The Daily Colonist, January 24-27, 1915
Tue, 2015/01/27 - 9:44am
« previous next »#dailycolonist1915 - The news out of Victoria, British Columbia, 100 years ago:
- Sunday, January 24, 1915
- Dr. and Mrs. I. W. Powell [for whom Powell Street, Vancouver, is named] celebrate their 50th wedding anniversary. The colonial accomplishments of Dr. Powell are recounted—some of which include buying the entire Granvile townsite in 1884 [i.e. the entire east side of what is now downtown Vancouver, from Burrard Street to Main Street] in partnership with Major Dupont and Mr. David Oppenheimer [as in Oppenheimer Park, on Powell Street] and being the first federal Indian Commissioner.
- Winston Churchill donates a copy of a painting of Captain Cook's ships anchored in Nootka Sound in 1778 to the provincial archives. Article includes a picture of the painting and an excerpt of Captain Cook's log of the first meeting with the natives [which is as smug and condescendingly colonial as you would expect.]
- Ruth St. Denis to appear at the Royal Victoria Theatre this coming Thursday. The article includes an image of her with Ted Shawn. [Ruth St. Denis was one of the great pioneers of Modern dance, right up there with Isadora Duncan.]
- An ad for Ruth St. Denis and the Royal Victoria Theatre.
- A patriotic as all get-up ad for Bovril "British to the Backbone", created in Canada, bottled in Canada, employing thousand of Canadian, and "unlike some other beef preparations, it owns no cattle on enemy territory."
- A four page spread on the British Army [that like the previous Sunday spreads on the British Navy I have reproduced in 2-up spreads primarily because I really like the hand-drawn headlines and hand-drawn frames and captions for for the photos layouts. If you want to read it, it begins here: https://archive.org/stream/dailycolonist57y39uvic#page/n17/mode/2up ]
- Monday, January 25, 1915
- Tuesday, January 26, 1915
- Photo layout and article on a major naval battle in the North Sea. German Große Kreuzer Bluecher is sunk.
- [Some heavy-handed propaganda where an] Article headline calls Germans "Baby-Killers" and characterises Zeppelin attacks as "wild schemes of no military value."
- [And in the lead up to WWII...] Article speculating that the Japanese government will not reliquish territory in China taken from the Germans.

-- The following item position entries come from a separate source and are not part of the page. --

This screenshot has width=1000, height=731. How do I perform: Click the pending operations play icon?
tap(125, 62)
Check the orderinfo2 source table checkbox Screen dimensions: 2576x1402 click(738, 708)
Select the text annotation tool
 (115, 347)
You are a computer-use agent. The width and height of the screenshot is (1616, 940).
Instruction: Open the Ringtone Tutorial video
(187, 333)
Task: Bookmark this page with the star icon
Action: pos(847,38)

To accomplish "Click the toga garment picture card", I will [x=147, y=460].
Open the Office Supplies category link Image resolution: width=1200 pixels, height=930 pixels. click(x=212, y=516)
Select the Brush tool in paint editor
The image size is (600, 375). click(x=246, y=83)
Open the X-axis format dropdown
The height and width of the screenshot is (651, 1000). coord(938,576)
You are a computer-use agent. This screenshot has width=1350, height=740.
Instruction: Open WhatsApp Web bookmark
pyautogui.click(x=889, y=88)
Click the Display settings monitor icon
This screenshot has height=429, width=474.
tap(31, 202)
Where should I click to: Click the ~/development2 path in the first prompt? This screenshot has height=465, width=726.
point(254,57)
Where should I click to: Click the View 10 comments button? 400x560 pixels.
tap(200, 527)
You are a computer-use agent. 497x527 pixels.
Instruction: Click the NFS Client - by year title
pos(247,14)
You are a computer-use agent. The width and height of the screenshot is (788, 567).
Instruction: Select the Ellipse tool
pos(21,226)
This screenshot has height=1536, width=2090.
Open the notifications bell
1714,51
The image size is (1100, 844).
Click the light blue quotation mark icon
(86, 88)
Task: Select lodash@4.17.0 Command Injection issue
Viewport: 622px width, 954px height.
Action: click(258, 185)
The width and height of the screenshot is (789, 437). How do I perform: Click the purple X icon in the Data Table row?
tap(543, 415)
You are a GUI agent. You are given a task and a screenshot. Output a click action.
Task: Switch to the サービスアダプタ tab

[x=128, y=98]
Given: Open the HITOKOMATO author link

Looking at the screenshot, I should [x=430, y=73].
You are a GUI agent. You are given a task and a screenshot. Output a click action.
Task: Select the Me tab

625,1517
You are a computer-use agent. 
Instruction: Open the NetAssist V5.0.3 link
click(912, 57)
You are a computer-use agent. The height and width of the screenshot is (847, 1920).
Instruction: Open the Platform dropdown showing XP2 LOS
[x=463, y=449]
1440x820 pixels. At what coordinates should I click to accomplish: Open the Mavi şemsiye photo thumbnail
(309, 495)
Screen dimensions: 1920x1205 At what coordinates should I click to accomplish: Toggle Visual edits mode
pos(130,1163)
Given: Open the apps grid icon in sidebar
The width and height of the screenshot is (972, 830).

- Article on a lecture about the moon speculating on the volcanic origin of the craters [a theory not completely put to rest until the 1970s], puzzles over the bright rays patterns emanating from some craters [that we now know to be ejecta trails], discusses that "the moon was once a part of the Earth and, in some way, became detached from it" [which is somewhat in keeping with the currently preferred giant impact hypothesis, although at the time it was believed that the Pacific Ocean was the scar left by the unexplained ejection of the moon], and goes on to speculate on the nature of the far side of the moon.
- An ad for the "Corbin Door Check" automatic door closing mechanism [that is remarkable not for the mechanism, but for the need with "The iceman, grocer, meatman—all those people who are in a hurry..." making home deliveries, entering unlocked houses, and forgetting to shut the door properly behind them.]
- Zeppelin responsible for bombing of the Russian port of Libau downed and the crew taken prisoner.
- First hand account of its destruction from an English-speaking crewman of the Bluecher.
- Life insurance ad explaining that insurance is cheaper than smoking "two or three cigars" a day.
- Another article on Ruth St. Denis and her Asian-inspired dance styles that points out that she performed for King Edward VII and the British nobility and in all the great cities of Europe.